Brazilian Profile: Roberto Carlos Posted by Rachel on Apr 29, 2009 in Brazilian Profile
Though Brazil is known for its samba and bossa nova musicians worldwide, it may come as a surprise that Brazil’s most successful singer is actually a Barry Manilow-style crooner. In his fifty year career, Roberto Carlos has sold over 100 million albums, more than any Brazilian or Latin American musician.

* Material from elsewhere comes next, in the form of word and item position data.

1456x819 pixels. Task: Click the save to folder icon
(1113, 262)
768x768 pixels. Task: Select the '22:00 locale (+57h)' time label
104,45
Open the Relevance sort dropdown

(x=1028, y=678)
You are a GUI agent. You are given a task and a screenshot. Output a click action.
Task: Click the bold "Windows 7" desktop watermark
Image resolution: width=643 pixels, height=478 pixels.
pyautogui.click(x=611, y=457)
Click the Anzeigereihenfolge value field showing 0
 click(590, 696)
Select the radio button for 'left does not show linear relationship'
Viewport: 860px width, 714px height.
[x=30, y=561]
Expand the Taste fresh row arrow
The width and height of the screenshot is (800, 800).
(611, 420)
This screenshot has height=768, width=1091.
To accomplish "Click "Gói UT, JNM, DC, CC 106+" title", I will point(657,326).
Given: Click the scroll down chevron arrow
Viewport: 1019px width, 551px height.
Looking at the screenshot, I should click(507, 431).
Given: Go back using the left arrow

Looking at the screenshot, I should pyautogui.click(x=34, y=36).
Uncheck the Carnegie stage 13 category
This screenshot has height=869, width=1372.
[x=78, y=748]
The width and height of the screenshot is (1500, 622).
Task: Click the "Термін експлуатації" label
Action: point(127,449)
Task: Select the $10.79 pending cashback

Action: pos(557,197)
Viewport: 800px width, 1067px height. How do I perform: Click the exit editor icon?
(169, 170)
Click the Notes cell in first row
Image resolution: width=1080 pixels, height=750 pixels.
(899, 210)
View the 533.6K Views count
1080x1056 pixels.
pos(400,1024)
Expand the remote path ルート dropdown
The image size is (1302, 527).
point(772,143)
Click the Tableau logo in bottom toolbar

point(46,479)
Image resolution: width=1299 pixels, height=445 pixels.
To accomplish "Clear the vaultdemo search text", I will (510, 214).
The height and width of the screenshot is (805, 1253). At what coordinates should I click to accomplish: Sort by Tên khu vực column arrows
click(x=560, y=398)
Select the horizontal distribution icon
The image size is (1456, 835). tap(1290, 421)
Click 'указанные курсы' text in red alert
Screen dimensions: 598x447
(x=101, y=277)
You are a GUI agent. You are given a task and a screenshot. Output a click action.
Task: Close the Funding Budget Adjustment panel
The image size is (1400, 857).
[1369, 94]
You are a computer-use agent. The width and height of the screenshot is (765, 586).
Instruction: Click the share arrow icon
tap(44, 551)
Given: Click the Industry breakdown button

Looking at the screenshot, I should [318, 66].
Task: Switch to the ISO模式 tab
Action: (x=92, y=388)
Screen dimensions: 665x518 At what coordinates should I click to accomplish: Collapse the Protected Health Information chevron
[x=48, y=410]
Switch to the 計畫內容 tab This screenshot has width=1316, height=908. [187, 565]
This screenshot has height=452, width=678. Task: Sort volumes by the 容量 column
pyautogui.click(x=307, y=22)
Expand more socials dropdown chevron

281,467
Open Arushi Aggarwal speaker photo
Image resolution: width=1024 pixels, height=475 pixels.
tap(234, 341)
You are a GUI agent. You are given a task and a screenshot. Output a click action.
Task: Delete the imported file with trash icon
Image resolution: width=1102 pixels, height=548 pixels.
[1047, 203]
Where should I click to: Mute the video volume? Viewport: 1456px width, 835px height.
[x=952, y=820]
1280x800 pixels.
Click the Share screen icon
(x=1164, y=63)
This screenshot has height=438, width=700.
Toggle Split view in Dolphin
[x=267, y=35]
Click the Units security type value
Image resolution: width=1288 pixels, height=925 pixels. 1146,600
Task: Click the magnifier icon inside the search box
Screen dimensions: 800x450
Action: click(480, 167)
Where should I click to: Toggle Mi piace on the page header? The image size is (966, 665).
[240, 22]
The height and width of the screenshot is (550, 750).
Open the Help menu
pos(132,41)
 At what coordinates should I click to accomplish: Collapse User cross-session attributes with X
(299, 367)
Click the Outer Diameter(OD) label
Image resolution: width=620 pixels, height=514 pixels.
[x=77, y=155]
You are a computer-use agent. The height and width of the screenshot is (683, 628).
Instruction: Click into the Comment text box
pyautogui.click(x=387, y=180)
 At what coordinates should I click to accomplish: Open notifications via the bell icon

Born in 1941, Roberto grew up in the countryside of Espirito Santo, one of four children in a humble household. He began playing the piano and the guitar early in life, and began singing when he was nine. He suffered an accident and had to have his leg amputated, and has been using a prosthetic leg ever since. When he was a teenager, he moved to Niteroi, in Rio de Janeiro, where he first came in contact with rock and MPB. Initially, he formed a band with a group of friends, called the Sputniks, but began his solo career shortly after, singing samba and bossa nova.
In the 1960s, Roberto segwayed into rock, and recorded several successful albums and became a TV star, hosting shows on TV Record. Then, in the 1970s, he moved on to “romantic” music (crooning), when his career took off abroad. He sang for the Pope in Mexico in 1979, during a live broadcast watched by millions around the world. He began to focus on his international career in the 1980s, when he began recording in Spanish, Italian, French, and English. He won a Grammy in 1988 for Best Latin American Singer, and beat the Beatles’ Latin American record sales in 1994, surpassing 70 million records sold in the region.
Roberto got married in 1995, to a teacher named Maria Rita. But tragically, she was diagnosed with cancer three years later, and died in 1999. Though his success continued into the new millennium, he had to deal with other problems. In 2004, he was treated for OCD, which had led him to some odd habits and refuse to sing some of his most successful songs. In 2006, a tell-all biography about Roberto’s life was published without his consent or acknowledgment, and he sued the publisher, who was ordered by the court to remove the books from bookstores nationwide.
Roberto recently celebrated the fifty year anniversary of his career in his hometown of Cachoeiro de Itapemirim. He currently lives in Rio de Janeiro’s Urca neighborhood.